#### What to work on
Print every item below line for line, without changing a single character.

Begin Records supplied

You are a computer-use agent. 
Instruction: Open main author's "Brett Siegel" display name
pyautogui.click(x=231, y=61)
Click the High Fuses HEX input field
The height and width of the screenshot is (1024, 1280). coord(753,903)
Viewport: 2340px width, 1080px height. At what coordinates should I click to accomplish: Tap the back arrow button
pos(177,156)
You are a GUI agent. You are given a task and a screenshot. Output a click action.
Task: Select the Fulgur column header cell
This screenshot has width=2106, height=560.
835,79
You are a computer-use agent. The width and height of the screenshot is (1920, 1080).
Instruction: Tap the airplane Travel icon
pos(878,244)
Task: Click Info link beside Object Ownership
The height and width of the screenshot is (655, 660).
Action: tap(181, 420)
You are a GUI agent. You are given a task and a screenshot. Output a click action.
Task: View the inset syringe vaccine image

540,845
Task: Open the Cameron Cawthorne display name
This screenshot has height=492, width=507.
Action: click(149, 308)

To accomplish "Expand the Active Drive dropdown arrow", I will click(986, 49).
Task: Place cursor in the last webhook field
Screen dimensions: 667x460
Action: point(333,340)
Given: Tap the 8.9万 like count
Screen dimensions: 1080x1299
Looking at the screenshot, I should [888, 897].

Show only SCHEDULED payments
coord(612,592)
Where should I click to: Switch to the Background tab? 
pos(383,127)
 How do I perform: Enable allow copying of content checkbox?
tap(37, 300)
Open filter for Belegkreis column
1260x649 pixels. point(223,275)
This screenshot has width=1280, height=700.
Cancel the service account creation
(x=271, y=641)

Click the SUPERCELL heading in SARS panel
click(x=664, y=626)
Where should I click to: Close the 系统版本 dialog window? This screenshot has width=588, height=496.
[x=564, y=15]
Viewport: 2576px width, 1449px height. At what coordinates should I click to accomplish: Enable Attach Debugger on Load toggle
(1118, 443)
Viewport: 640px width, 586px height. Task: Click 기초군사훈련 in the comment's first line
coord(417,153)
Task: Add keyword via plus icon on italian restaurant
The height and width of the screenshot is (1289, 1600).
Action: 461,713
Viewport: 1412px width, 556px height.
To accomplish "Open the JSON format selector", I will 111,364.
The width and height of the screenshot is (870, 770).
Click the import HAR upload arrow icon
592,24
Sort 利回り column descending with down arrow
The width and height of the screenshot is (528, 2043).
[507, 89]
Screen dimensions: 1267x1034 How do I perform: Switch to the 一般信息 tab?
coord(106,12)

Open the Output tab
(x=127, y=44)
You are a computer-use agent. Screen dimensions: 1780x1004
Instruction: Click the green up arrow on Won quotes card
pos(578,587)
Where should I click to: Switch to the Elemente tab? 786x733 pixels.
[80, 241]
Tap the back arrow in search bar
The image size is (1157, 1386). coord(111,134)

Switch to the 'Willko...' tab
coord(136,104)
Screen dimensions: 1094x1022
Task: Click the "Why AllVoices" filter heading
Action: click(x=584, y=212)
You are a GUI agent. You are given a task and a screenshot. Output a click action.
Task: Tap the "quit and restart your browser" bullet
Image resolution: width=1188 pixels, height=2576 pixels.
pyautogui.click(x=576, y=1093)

End Records supplied

#### Solution below
You are a computer-use agent. 
Instruction: Open main author's "Brett Siegel" display name
pyautogui.click(x=231, y=61)
Click the High Fuses HEX input field
The height and width of the screenshot is (1024, 1280). coord(753,903)
Viewport: 2340px width, 1080px height. At what coordinates should I click to accomplish: Tap the back arrow button
pos(177,156)
You are a GUI agent. You are given a task and a screenshot. Output a click action.
Task: Select the Fulgur column header cell
This screenshot has width=2106, height=560.
835,79
You are a computer-use agent. The width and height of the screenshot is (1920, 1080).
Instruction: Tap the airplane Travel icon
pos(878,244)
Task: Click Info link beside Object Ownership
The height and width of the screenshot is (655, 660).
Action: tap(181, 420)
You are a GUI agent. You are given a task and a screenshot. Output a click action.
Task: View the inset syringe vaccine image

540,845
Task: Open the Cameron Cawthorne display name
This screenshot has height=492, width=507.
Action: click(149, 308)

To accomplish "Expand the Active Drive dropdown arrow", I will click(986, 49).
Task: Place cursor in the last webhook field
Screen dimensions: 667x460
Action: point(333,340)
Given: Tap the 8.9万 like count
Screen dimensions: 1080x1299
Looking at the screenshot, I should [888, 897].

Show only SCHEDULED payments
coord(612,592)
Where should I click to: Switch to the Background tab? 
pos(383,127)
 How do I perform: Enable allow copying of content checkbox?
tap(37, 300)
Open filter for Belegkreis column
1260x649 pixels. point(223,275)
This screenshot has width=1280, height=700.
Cancel the service account creation
(x=271, y=641)

Click the SUPERCELL heading in SARS panel
click(x=664, y=626)
Where should I click to: Close the 系统版本 dialog window? This screenshot has width=588, height=496.
[x=564, y=15]
Viewport: 2576px width, 1449px height. At what coordinates should I click to accomplish: Enable Attach Debugger on Load toggle
(1118, 443)
Viewport: 640px width, 586px height. Task: Click 기초군사훈련 in the comment's first line
coord(417,153)
Task: Add keyword via plus icon on italian restaurant
The height and width of the screenshot is (1289, 1600).
Action: 461,713
Viewport: 1412px width, 556px height.
To accomplish "Open the JSON format selector", I will 111,364.
The width and height of the screenshot is (870, 770).
Click the import HAR upload arrow icon
592,24
Sort 利回り column descending with down arrow
The width and height of the screenshot is (528, 2043).
[507, 89]
Screen dimensions: 1267x1034 How do I perform: Switch to the 一般信息 tab?
coord(106,12)

Open the Output tab
(x=127, y=44)
You are a computer-use agent. Screen dimensions: 1780x1004
Instruction: Click the green up arrow on Won quotes card
pos(578,587)
Where should I click to: Switch to the Elemente tab? 786x733 pixels.
[80, 241]
Tap the back arrow in search bar
The image size is (1157, 1386). coord(111,134)

Switch to the 'Willko...' tab
coord(136,104)
Screen dimensions: 1094x1022
Task: Click the "Why AllVoices" filter heading
Action: click(x=584, y=212)
You are a GUI agent. You are given a task and a screenshot. Output a click action.
Task: Tap the "quit and restart your browser" bullet
Image resolution: width=1188 pixels, height=2576 pixels.
pyautogui.click(x=576, y=1093)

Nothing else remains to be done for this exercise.